When he sold his five-store group for $55 million in stock plus assumption of debt in 1997, Wallace, then 48, knew he wasn't ready for the golf course. Securing an operating role at the public retailer was a necessary part of the package.

Wallace felt he would be missing a big opportunity if he didn't join the surge of public consolidators. He worried that dealers who didn't join the public concept wouldn't make it.

"We drank the Kool-Aid," said Wallace, whose grandfather started as a dealer in the 1920s. "I really thought this was it. It was the next new thing, and I just felt it would be impossible to compete with them."

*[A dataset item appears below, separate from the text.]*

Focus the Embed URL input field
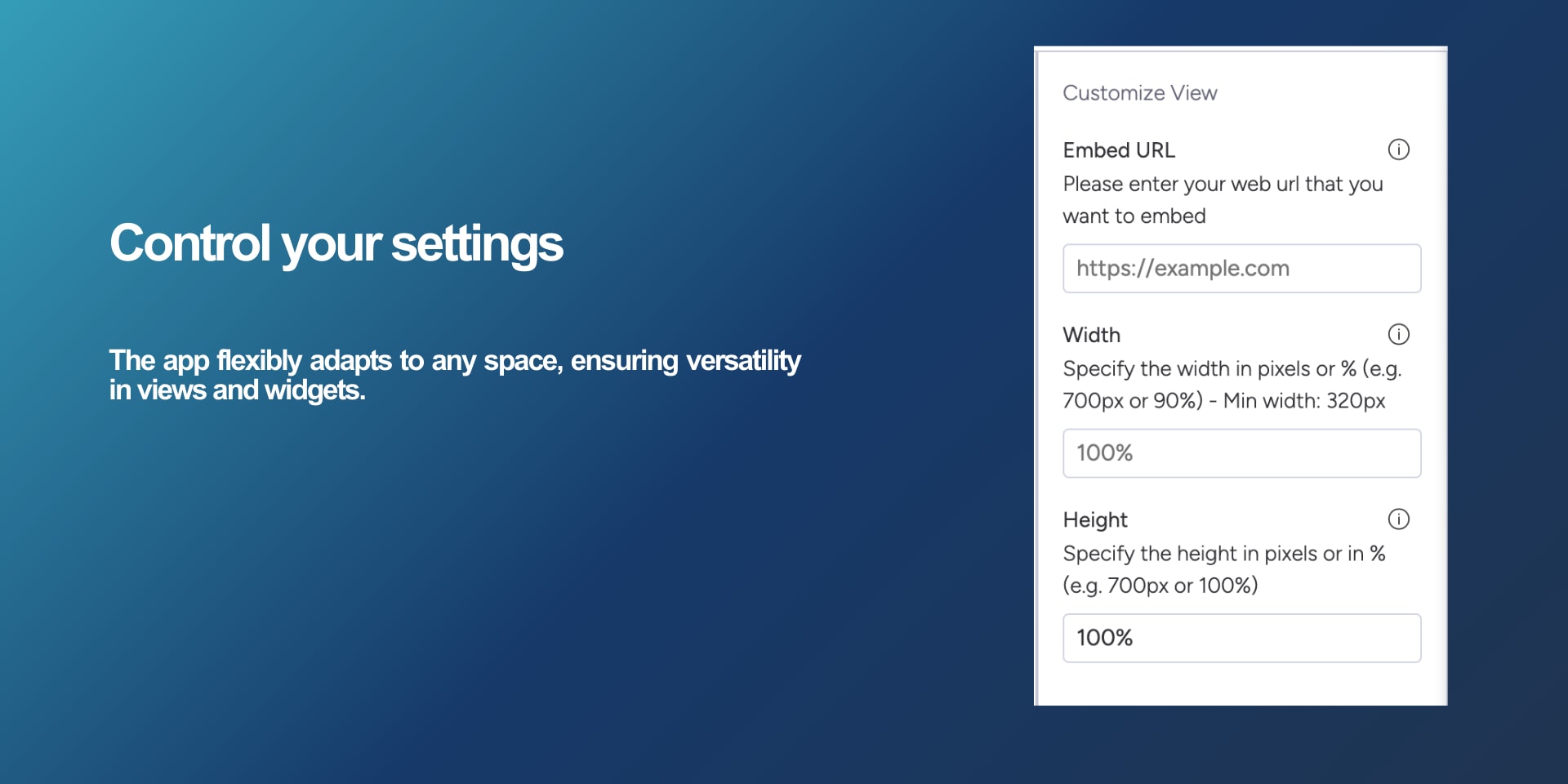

Wallace, who had envisioned a lot of autonomy in the operating role with AutoNation, didn't find it. Handcuffed by a restrictive noncompete agreement, he stayed for three years before being able to finalize a way out. AutoNation let him buy back one of his original stores, a Lincoln-Mercury dealership in Stuart, Fla. He soon was able to start buying stores again, albeit in a more distant location 40 miles from his original base in West Palm Beach.

Since AutoNation had adopted the Maroone name for its South Florida stores, Wallace even was able to put his name on his dealerships. Wallace Automotive Group continues to grow today. It now has nine dealerships after Wallace bought a Chevrolet store last fall.

Wallace, now 64, says he wouldn't have sold his original stores if he had the decision to make again. His original stores are in more robust, higher-profit markets than where he is now. But he's not complaining or looking back. He has security for his family, and he sold the stores with his eyes wide open.

"They were very fair," Wallace said of AutoNation. "I don't feel like they owe me anything."